[Assignment]: Every line of the material is to be set down again without any change.

————————

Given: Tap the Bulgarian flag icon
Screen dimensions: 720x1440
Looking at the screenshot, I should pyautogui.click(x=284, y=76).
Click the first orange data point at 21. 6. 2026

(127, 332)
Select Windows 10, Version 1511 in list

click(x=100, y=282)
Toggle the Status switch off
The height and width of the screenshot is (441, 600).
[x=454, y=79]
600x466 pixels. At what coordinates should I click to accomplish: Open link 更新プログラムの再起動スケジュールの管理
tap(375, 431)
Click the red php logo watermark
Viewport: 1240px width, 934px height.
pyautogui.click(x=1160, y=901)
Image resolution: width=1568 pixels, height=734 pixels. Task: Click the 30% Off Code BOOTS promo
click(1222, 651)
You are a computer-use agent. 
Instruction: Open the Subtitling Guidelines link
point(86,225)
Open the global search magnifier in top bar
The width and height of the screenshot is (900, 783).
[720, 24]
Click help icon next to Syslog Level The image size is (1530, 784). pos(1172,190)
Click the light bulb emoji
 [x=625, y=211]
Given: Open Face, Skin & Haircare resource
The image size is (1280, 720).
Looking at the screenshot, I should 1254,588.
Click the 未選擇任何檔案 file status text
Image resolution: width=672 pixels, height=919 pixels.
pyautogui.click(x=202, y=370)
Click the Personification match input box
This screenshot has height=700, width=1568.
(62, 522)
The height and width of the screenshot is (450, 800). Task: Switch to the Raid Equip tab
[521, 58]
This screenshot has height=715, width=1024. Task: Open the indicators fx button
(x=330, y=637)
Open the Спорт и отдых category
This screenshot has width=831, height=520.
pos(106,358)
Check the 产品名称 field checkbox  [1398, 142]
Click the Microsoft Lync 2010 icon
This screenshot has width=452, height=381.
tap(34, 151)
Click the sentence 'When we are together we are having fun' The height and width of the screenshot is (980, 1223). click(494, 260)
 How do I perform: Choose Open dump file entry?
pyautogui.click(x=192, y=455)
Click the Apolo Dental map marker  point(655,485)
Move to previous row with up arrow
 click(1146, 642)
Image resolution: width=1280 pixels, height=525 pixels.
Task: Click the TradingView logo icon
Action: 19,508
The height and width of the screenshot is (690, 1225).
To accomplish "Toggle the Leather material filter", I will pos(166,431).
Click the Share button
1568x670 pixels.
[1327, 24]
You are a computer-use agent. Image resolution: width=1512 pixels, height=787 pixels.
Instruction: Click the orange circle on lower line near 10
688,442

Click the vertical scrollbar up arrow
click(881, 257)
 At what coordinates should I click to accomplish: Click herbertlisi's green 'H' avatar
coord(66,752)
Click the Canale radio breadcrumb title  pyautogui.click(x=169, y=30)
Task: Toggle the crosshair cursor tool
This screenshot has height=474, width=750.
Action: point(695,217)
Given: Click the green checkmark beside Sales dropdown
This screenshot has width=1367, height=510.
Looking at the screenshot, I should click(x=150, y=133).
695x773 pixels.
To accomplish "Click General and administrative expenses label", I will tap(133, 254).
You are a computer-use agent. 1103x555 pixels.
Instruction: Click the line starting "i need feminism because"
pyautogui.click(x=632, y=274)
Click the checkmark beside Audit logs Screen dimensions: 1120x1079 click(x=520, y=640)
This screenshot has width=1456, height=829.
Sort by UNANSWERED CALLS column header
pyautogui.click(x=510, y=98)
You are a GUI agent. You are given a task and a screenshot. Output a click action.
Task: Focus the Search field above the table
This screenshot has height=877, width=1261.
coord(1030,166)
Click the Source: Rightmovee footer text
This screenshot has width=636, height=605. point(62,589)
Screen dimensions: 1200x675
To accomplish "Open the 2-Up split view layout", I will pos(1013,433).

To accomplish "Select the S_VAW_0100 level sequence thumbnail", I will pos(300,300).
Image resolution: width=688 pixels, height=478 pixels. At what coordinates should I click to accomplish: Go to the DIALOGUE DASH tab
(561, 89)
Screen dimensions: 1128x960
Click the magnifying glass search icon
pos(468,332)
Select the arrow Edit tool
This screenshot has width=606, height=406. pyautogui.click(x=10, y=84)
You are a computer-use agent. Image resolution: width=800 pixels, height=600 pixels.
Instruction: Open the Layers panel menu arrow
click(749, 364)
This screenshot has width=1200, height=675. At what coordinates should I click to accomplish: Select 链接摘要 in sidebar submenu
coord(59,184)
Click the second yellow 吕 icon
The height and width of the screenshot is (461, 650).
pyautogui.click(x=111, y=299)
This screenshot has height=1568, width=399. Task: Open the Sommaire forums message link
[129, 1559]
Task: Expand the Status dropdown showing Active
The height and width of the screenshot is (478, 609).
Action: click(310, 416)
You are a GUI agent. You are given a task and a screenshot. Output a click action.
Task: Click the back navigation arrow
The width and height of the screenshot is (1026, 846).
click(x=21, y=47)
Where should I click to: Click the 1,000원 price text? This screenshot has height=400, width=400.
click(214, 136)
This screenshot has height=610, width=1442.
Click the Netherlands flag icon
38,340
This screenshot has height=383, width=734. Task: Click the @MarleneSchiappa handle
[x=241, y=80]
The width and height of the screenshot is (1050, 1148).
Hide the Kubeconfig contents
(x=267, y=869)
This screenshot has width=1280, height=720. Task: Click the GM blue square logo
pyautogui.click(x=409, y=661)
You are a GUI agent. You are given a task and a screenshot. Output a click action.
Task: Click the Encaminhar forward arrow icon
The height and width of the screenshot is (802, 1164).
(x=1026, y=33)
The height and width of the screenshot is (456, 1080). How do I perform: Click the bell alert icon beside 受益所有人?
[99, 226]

————————

[Response to the exercise]:
Given: Tap the Bulgarian flag icon
Screen dimensions: 720x1440
Looking at the screenshot, I should pyautogui.click(x=284, y=76).
Click the first orange data point at 21. 6. 2026

(127, 332)
Select Windows 10, Version 1511 in list

click(x=100, y=282)
Toggle the Status switch off
The height and width of the screenshot is (441, 600).
[x=454, y=79]
600x466 pixels. At what coordinates should I click to accomplish: Open link 更新プログラムの再起動スケジュールの管理
tap(375, 431)
Click the red php logo watermark
Viewport: 1240px width, 934px height.
pyautogui.click(x=1160, y=901)
Image resolution: width=1568 pixels, height=734 pixels. Task: Click the 30% Off Code BOOTS promo
click(1222, 651)
You are a computer-use agent. 
Instruction: Open the Subtitling Guidelines link
point(86,225)
Open the global search magnifier in top bar
The width and height of the screenshot is (900, 783).
[720, 24]
Click help icon next to Syslog Level The image size is (1530, 784). pos(1172,190)
Click the light bulb emoji
 [x=625, y=211]
Given: Open Face, Skin & Haircare resource
The image size is (1280, 720).
Looking at the screenshot, I should 1254,588.
Click the 未選擇任何檔案 file status text
Image resolution: width=672 pixels, height=919 pixels.
pyautogui.click(x=202, y=370)
Click the Personification match input box
This screenshot has height=700, width=1568.
(62, 522)
The height and width of the screenshot is (450, 800). Task: Switch to the Raid Equip tab
[521, 58]
This screenshot has height=715, width=1024. Task: Open the indicators fx button
(x=330, y=637)
Open the Спорт и отдых category
This screenshot has width=831, height=520.
pos(106,358)
Check the 产品名称 field checkbox  [1398, 142]
Click the Microsoft Lync 2010 icon
This screenshot has width=452, height=381.
tap(34, 151)
Click the sentence 'When we are together we are having fun' The height and width of the screenshot is (980, 1223). click(494, 260)
 How do I perform: Choose Open dump file entry?
pyautogui.click(x=192, y=455)
Click the Apolo Dental map marker  point(655,485)
Move to previous row with up arrow
 click(1146, 642)
Image resolution: width=1280 pixels, height=525 pixels.
Task: Click the TradingView logo icon
Action: 19,508
The height and width of the screenshot is (690, 1225).
To accomplish "Toggle the Leather material filter", I will pos(166,431).
Click the Share button
1568x670 pixels.
[1327, 24]
You are a computer-use agent. Image resolution: width=1512 pixels, height=787 pixels.
Instruction: Click the orange circle on lower line near 10
688,442

Click the vertical scrollbar up arrow
click(881, 257)
 At what coordinates should I click to accomplish: Click herbertlisi's green 'H' avatar
coord(66,752)
Click the Canale radio breadcrumb title  pyautogui.click(x=169, y=30)
Task: Toggle the crosshair cursor tool
This screenshot has height=474, width=750.
Action: point(695,217)
Given: Click the green checkmark beside Sales dropdown
This screenshot has width=1367, height=510.
Looking at the screenshot, I should click(x=150, y=133).
695x773 pixels.
To accomplish "Click General and administrative expenses label", I will tap(133, 254).
You are a computer-use agent. 1103x555 pixels.
Instruction: Click the line starting "i need feminism because"
pyautogui.click(x=632, y=274)
Click the checkmark beside Audit logs Screen dimensions: 1120x1079 click(x=520, y=640)
This screenshot has width=1456, height=829.
Sort by UNANSWERED CALLS column header
pyautogui.click(x=510, y=98)
You are a GUI agent. You are given a task and a screenshot. Output a click action.
Task: Focus the Search field above the table
This screenshot has height=877, width=1261.
coord(1030,166)
Click the Source: Rightmovee footer text
This screenshot has width=636, height=605. point(62,589)
Screen dimensions: 1200x675
To accomplish "Open the 2-Up split view layout", I will pos(1013,433).

To accomplish "Select the S_VAW_0100 level sequence thumbnail", I will pos(300,300).
Image resolution: width=688 pixels, height=478 pixels. At what coordinates should I click to accomplish: Go to the DIALOGUE DASH tab
(561, 89)
Screen dimensions: 1128x960
Click the magnifying glass search icon
pos(468,332)
Select the arrow Edit tool
This screenshot has width=606, height=406. pyautogui.click(x=10, y=84)
You are a computer-use agent. Image resolution: width=800 pixels, height=600 pixels.
Instruction: Open the Layers panel menu arrow
click(749, 364)
This screenshot has width=1200, height=675. At what coordinates should I click to accomplish: Select 链接摘要 in sidebar submenu
coord(59,184)
Click the second yellow 吕 icon
The height and width of the screenshot is (461, 650).
pyautogui.click(x=111, y=299)
This screenshot has height=1568, width=399. Task: Open the Sommaire forums message link
[129, 1559]
Task: Expand the Status dropdown showing Active
The height and width of the screenshot is (478, 609).
Action: click(310, 416)
You are a GUI agent. You are given a task and a screenshot. Output a click action.
Task: Click the back navigation arrow
The width and height of the screenshot is (1026, 846).
click(x=21, y=47)
Where should I click to: Click the 1,000원 price text? This screenshot has height=400, width=400.
click(214, 136)
This screenshot has height=610, width=1442.
Click the Netherlands flag icon
38,340
This screenshot has height=383, width=734. Task: Click the @MarleneSchiappa handle
[x=241, y=80]
The width and height of the screenshot is (1050, 1148).
Hide the Kubeconfig contents
(x=267, y=869)
This screenshot has width=1280, height=720. Task: Click the GM blue square logo
pyautogui.click(x=409, y=661)
You are a GUI agent. You are given a task and a screenshot. Output a click action.
Task: Click the Encaminhar forward arrow icon
The height and width of the screenshot is (802, 1164).
(x=1026, y=33)
The height and width of the screenshot is (456, 1080). How do I perform: Click the bell alert icon beside 受益所有人?
[99, 226]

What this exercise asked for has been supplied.